ACTION ITEM:
Read through the data and report every line in which the word "will" occurs.

(Stored data entries)
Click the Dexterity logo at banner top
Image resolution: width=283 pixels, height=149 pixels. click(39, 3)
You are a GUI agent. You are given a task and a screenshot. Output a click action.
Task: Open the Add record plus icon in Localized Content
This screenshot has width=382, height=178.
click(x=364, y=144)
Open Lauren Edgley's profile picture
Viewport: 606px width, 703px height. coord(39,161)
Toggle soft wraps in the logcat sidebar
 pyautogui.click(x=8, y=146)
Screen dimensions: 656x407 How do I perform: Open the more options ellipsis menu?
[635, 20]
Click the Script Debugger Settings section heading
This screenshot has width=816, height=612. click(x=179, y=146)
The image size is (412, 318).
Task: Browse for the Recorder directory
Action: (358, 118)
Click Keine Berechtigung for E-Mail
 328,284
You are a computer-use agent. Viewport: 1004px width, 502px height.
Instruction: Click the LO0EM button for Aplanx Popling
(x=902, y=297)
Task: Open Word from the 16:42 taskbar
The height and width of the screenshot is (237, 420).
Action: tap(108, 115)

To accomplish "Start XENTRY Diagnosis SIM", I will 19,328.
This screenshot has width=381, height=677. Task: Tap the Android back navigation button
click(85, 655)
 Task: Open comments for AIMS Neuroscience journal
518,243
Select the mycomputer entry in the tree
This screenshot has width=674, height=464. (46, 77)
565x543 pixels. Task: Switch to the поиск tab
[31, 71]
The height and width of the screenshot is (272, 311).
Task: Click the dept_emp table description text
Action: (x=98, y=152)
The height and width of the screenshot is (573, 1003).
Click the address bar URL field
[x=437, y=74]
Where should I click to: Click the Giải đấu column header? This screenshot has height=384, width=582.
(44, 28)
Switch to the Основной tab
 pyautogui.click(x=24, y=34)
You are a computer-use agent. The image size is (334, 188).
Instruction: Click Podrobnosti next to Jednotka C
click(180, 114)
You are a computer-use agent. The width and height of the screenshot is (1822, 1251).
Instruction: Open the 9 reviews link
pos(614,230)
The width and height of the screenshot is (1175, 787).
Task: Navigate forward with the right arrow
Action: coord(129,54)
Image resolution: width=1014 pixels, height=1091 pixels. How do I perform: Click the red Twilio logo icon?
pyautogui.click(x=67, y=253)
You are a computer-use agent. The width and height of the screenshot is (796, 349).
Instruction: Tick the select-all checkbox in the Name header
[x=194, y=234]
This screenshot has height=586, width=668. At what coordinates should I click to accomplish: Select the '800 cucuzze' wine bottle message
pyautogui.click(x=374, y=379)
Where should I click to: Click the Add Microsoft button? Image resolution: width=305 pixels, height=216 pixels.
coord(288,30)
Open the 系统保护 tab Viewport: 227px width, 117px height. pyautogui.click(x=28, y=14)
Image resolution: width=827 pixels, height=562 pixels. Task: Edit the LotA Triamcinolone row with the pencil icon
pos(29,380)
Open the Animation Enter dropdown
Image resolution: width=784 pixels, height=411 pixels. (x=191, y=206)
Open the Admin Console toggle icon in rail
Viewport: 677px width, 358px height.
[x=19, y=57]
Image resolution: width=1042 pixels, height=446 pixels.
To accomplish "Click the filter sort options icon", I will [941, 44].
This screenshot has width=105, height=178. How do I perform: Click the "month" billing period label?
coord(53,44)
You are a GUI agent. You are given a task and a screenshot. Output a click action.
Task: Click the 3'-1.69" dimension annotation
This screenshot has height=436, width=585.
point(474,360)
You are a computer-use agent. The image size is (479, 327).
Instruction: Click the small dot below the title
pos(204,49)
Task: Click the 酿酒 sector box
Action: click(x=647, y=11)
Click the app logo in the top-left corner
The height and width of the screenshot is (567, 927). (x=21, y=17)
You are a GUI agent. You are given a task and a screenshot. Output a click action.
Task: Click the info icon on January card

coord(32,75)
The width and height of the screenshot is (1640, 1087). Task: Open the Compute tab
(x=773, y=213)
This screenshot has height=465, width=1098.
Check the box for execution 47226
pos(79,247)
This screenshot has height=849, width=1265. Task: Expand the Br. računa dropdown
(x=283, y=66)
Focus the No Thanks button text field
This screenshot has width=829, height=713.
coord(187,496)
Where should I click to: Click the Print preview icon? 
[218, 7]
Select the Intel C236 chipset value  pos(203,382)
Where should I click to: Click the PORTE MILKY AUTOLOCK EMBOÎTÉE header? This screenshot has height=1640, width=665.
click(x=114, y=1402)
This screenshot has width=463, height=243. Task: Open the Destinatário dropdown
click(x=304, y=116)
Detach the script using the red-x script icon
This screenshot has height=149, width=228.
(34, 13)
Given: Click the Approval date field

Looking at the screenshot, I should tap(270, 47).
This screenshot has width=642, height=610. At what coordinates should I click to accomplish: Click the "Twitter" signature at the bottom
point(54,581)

RESPONSE BOX:
To accomplish "Start XENTRY Diagnosis SIM", I will 19,328.
To accomplish "Click the filter sort options icon", I will [941, 44].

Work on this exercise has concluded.